Dr. Gonzo: Did you say something?
Raoul Duke: Hm? Never mind. It's your turn to drive.
Raoul Duke: [narrating] No point in mentioning these bats, I thought. Poor bastard will see them soon enough.
Hitchhiker: I want you to understand that this man at the wheel is my attorney. He's not just some dingbat I found on the strip, man. He's a foreigner. I think he's probably Samoan. But that doesn't matter, though, does it? Are you prejudiced?
Hitchhiker: Hell no.
Raoul Duke: I didn't think so. Because in spite of his race, this man is extremely valuable to me. Oh, shit. I forgot about the beer. You want one?

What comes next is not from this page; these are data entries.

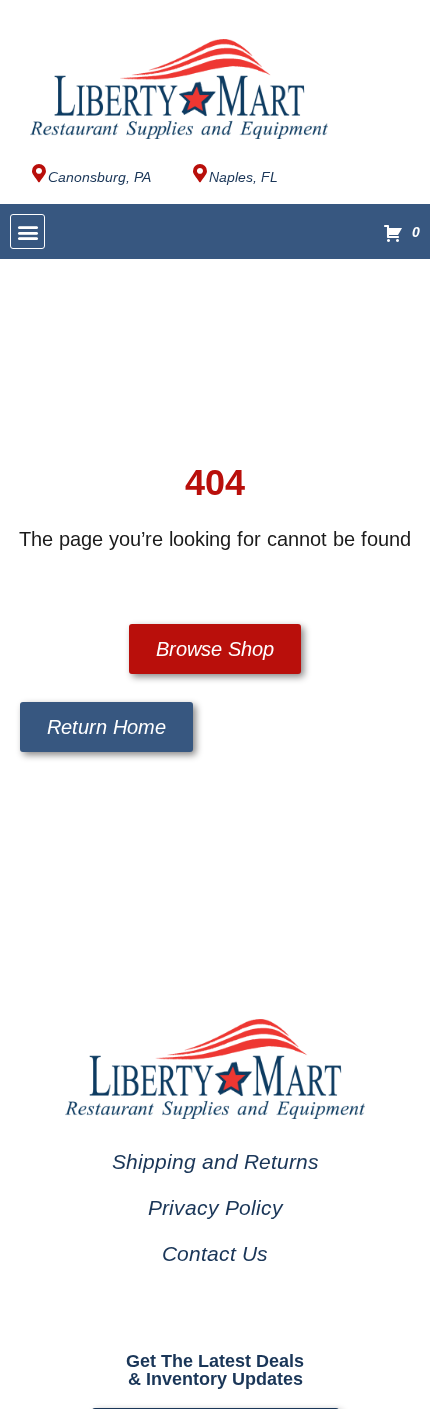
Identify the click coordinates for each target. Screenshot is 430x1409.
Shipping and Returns (215, 1161)
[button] (27, 231)
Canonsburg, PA (99, 177)
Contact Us (215, 1253)
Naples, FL (243, 177)
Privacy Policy (215, 1207)
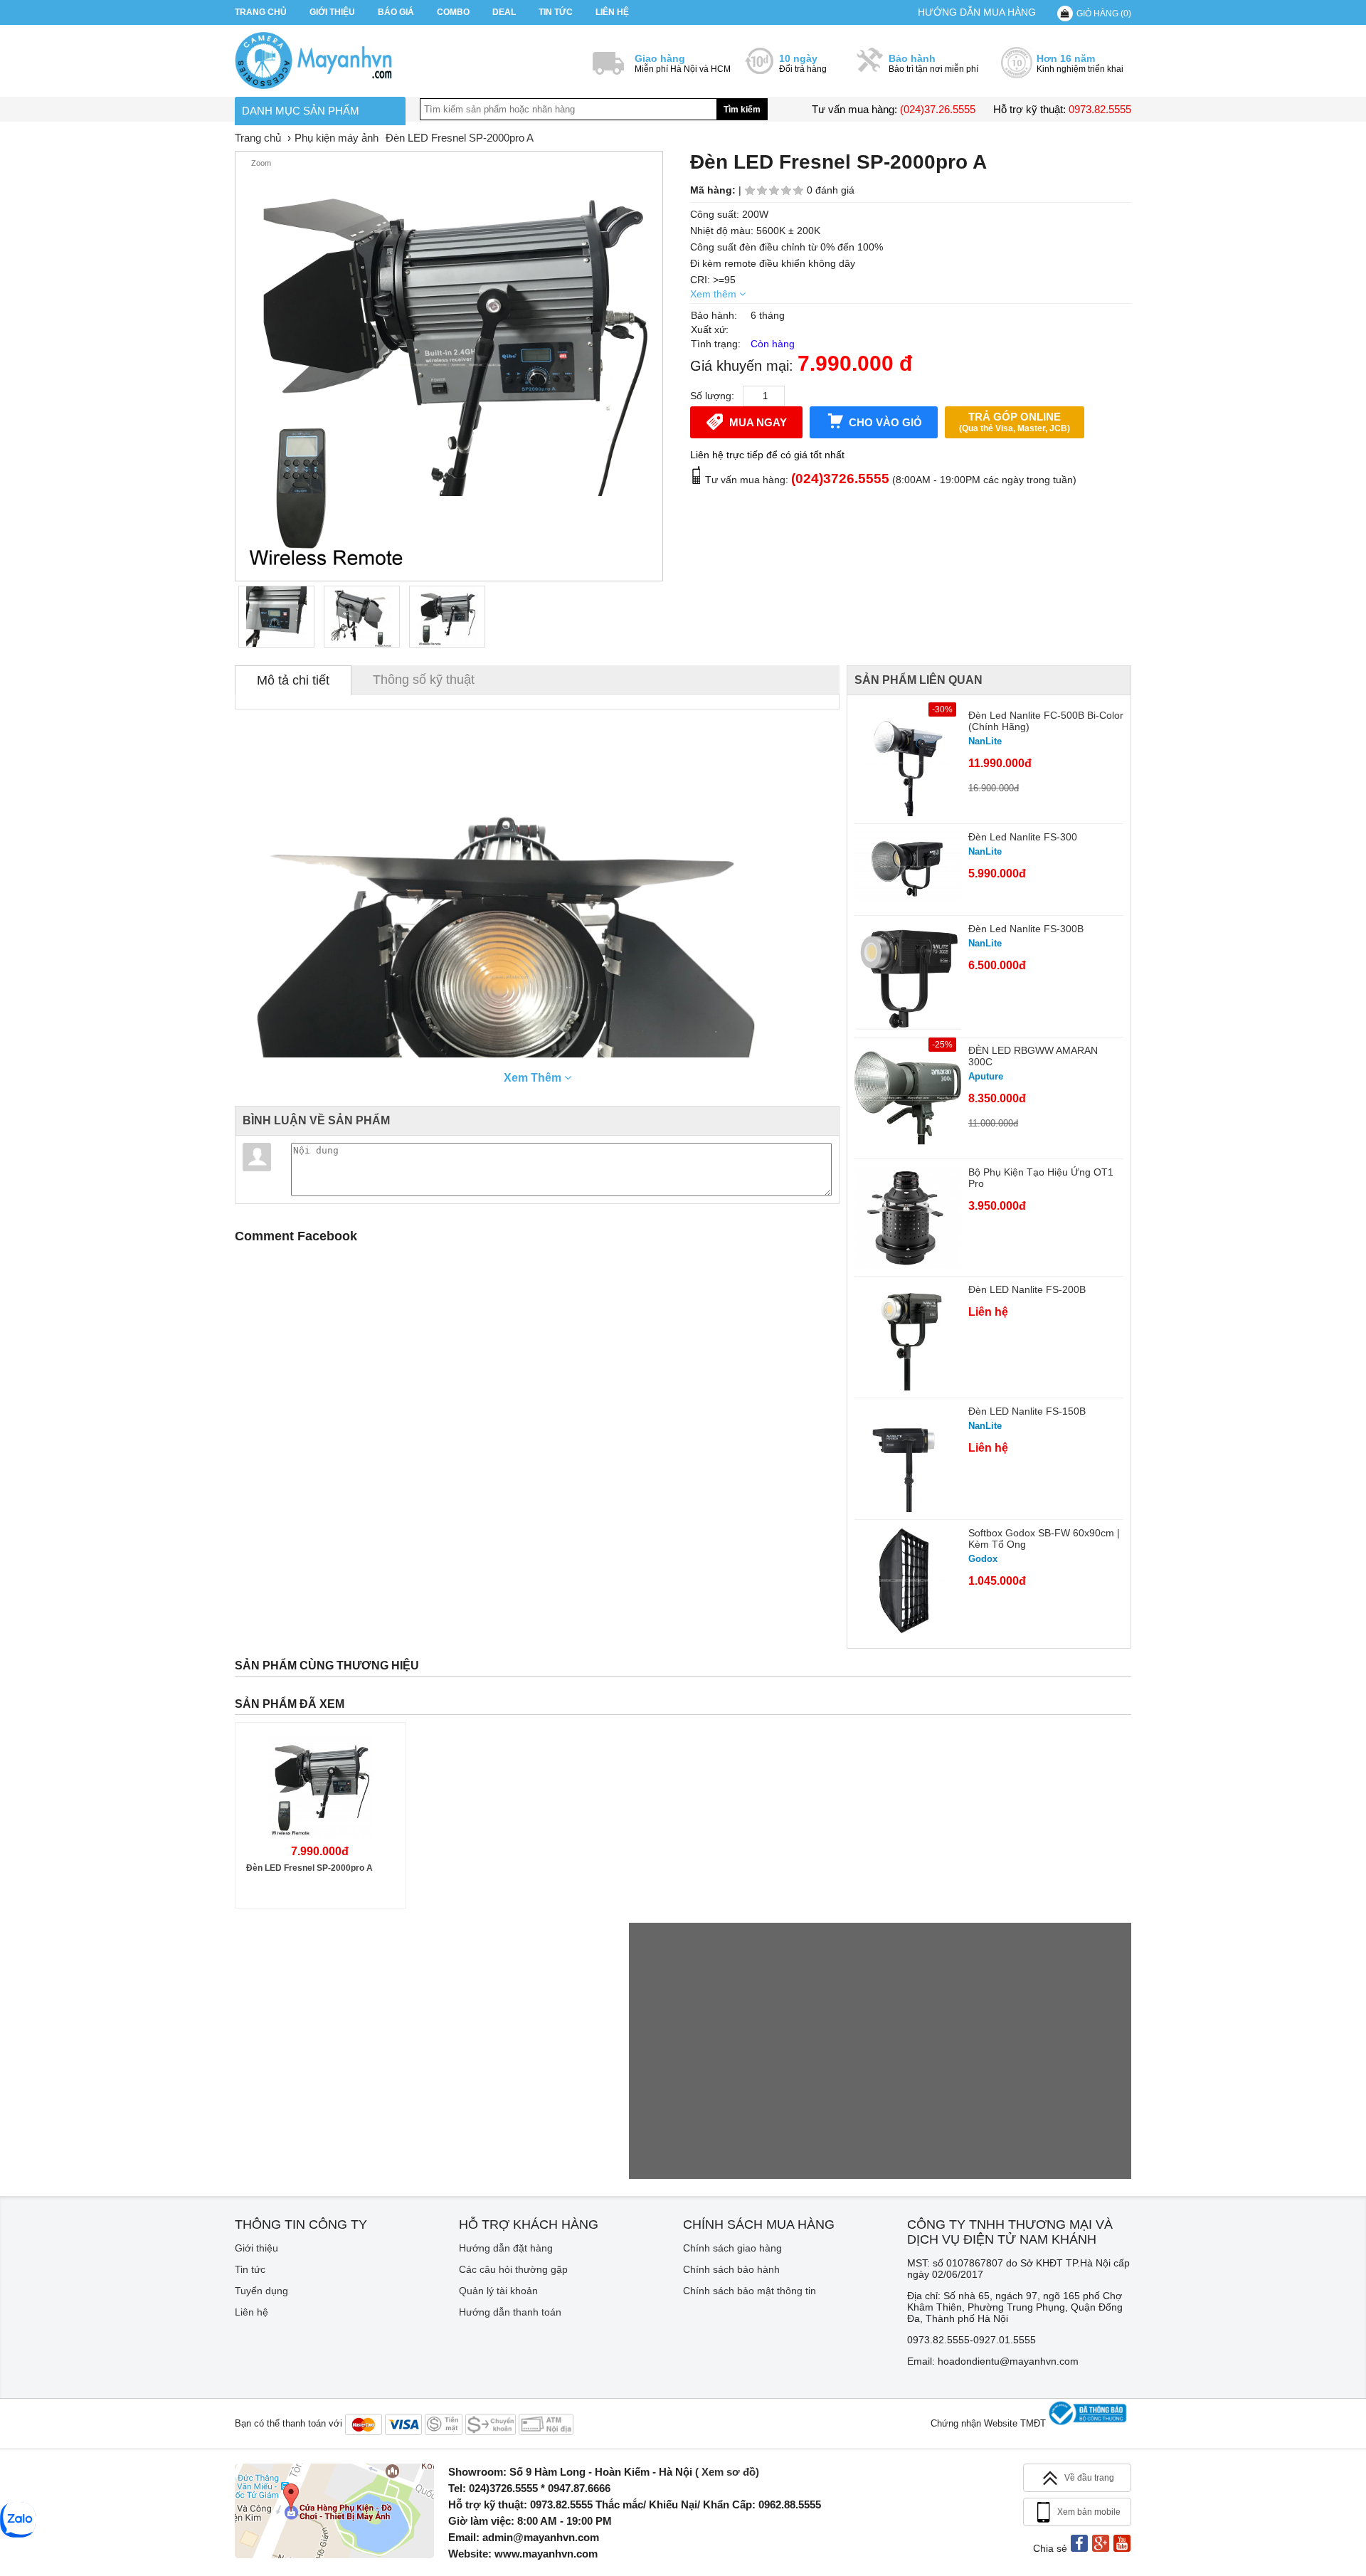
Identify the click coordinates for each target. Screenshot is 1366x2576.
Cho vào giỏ (885, 422)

Raoul Duke: How 'bout some ether?
Raoul Duke: Never mind. Let's get right to the heart of this thing. Twenty-four hours ago we were sitting in the Pogo Lounge of the Beverly Heights Hotel, in the patio section of course, drinking Singapore Slings with mescal on the side, hiding from the brutish realities of this foul year of Our Lord, nineteen-hundred and seventy one...
Raoul Duke: When I came to, the general back-alley ambience of the suite was so rotten, so incredibly foul. How long had I been lying there? All these signs of violence. What had happened? There was evidence in this room of excessive consumption of almost every type of drug known to civilized man since 1544 AD. What kind of addict would need all these coconut husks and crushed honeydew rinds? Would the presence of junkies account for all these uneaten french fries? These puddles of glazed ketchup on the bureau? Maybe so. But then why all this booze? And these crude pornographic photos smeared with mustard that had dried to a hard yellow crust? These were not the hoofprints of your average God-fearing junky. It was too savage. Too aggressive.